担任は手を下して、少し冷静になったのか辺りを見渡した。そして大きくため息をついた。
「ああ。もうこんな時間。話が逸れてしまったけれど、盗難の件はまた放課後にします。町村さんはこの後、私と一緒に職員室に来なさい。じっくりと話し合いましょう」
鈴は素直に頷く。担任はそれを確認して、早歩きで教室を出て行った。鈴も担任に続いて教室を出て行こうとして、途中で足を止めた。そして唖然とした顔で鈴と担任のやり取りを見ていた佐藤に声をかけた。
「佐藤さん、財布が盗まれた本人なのに、やけに平然としているよね。盗まれたの、大金なんでしょ? 加賀美さんが犯人だと思っているのならば、加賀美さんにお金を返してもらわなければ、気が収まらないはずだよね」
「えっ。私は、その、別に……」
「それで、今財布の中にある九千円は、新しく親にもらったの?」
鈴が言った瞬間、佐藤の表情が凍りついた。そして佐藤は手に握っていた携帯電話を床に落とした。その瞬間多くの生徒は携帯電話に意識を奪われていたけれど、佐藤本人は鈴から目を逸らせないでいた。
「良かったね。とりあえず、ライブのチケットは買えるみたいで、本当に、良かったよ。お金もチケットも、なくさないようにね」
静まり返った教室で、鈴の声はよく響いた。
亜里沙が、詩織が、みんなが、佐藤に訝しげな目を向ける。次のターゲットは佐藤だ。佐藤は多少痛い目を見るべきだと鈴は思っている。だけどこれで佐藤がいじめられるようになったらどうしようかと不安にもなった。
いったい、どうするのが正解だったのか。
鈴に今わかるのは、ますます逃げるわけにはいかなくなったということだった。そして鈴は、どんなに迷惑がられようと、恐れられようと、このクラスにいてやろうと決めた。
廊下に出ると、担任の姿はそこになかった。向かった場所はわかっていて、鈴はゆっくりと担任が通っただろう道を辿る。
ジメジメとした校舎は、上昇していた鈴の熱を冷ましてくれた。そして教室から遠ざかっていく程、言いようのない虚しさに襲われた。
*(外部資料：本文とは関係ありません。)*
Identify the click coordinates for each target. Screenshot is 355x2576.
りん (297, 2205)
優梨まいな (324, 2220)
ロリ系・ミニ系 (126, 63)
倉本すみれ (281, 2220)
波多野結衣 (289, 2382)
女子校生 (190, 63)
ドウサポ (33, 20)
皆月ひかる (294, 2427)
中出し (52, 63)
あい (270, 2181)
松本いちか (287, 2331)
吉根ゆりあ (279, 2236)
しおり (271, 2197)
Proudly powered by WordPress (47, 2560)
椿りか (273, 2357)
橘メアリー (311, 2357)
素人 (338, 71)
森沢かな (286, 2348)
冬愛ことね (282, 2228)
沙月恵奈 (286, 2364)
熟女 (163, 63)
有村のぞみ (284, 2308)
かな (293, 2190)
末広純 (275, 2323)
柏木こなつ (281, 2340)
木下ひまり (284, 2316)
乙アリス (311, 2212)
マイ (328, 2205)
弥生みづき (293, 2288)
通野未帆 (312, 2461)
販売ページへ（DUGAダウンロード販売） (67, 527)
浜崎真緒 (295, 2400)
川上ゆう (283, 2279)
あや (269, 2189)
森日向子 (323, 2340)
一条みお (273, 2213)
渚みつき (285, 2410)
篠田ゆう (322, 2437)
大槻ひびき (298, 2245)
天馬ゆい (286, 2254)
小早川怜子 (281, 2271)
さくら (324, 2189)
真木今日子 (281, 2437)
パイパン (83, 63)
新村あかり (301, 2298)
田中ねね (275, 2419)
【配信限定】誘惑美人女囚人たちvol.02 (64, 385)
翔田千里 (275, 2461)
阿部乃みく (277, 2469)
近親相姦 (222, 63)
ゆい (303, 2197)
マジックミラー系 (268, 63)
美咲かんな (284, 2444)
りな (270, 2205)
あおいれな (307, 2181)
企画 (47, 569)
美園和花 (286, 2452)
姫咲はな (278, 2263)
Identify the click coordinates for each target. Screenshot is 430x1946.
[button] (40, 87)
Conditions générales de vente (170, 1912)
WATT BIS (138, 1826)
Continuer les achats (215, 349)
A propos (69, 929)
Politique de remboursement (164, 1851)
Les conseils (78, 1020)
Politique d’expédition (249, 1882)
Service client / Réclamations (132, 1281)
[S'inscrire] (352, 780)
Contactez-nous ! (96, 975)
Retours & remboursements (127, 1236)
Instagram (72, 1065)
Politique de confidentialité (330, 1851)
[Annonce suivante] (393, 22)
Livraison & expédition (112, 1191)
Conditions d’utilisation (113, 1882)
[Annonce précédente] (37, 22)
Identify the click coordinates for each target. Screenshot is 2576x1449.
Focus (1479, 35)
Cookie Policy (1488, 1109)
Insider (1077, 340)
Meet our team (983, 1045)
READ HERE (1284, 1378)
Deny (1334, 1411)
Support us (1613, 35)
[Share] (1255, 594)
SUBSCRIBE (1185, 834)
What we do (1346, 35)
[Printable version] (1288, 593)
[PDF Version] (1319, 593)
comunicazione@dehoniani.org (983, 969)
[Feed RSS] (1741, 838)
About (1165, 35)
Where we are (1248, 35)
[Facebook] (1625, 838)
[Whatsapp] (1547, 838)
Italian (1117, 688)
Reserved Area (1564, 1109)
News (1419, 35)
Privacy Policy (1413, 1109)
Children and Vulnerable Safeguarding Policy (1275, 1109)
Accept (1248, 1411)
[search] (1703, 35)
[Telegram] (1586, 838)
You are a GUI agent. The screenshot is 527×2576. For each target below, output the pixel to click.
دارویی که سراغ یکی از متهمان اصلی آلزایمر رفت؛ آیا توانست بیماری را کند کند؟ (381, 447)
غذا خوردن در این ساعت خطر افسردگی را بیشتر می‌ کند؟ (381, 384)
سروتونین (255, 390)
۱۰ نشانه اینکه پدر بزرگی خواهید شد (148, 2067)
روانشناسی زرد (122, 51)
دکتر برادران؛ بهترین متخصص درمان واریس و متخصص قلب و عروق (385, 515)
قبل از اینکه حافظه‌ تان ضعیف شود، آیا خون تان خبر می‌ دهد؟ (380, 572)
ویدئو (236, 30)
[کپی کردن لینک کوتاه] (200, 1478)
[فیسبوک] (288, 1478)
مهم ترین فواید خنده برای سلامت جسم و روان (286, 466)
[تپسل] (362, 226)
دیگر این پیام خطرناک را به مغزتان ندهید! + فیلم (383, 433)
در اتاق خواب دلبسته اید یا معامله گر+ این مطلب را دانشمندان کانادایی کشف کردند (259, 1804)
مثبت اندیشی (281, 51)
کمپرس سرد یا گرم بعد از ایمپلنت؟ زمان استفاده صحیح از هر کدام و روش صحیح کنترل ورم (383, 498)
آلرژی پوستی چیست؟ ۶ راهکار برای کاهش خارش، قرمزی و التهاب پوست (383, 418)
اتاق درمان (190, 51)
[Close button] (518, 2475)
前に進むしかないとわかっていても、楽しかった過去を振り返るのをやめられない。
鈴は短期間に多くを失い過ぎていた。
色々なことを思い出して涙が出そうになった時、突然ポケットの中で携帯電話が震えた。スタートを介して送られたメッセージの内容はディスプレイを確認する前に耳に入り、鈴は思わず足を止めた。
まさか。信じられない。
雨は相変わらず降り続いていて、雨音は校舎中に響いている。鈴は空耳かと思い、慌ててポケットから携帯電話を取り出した。そしてありがとうとたった一言だけのメッセージを目にして、悲しいだけじゃない涙が零れ落ちた。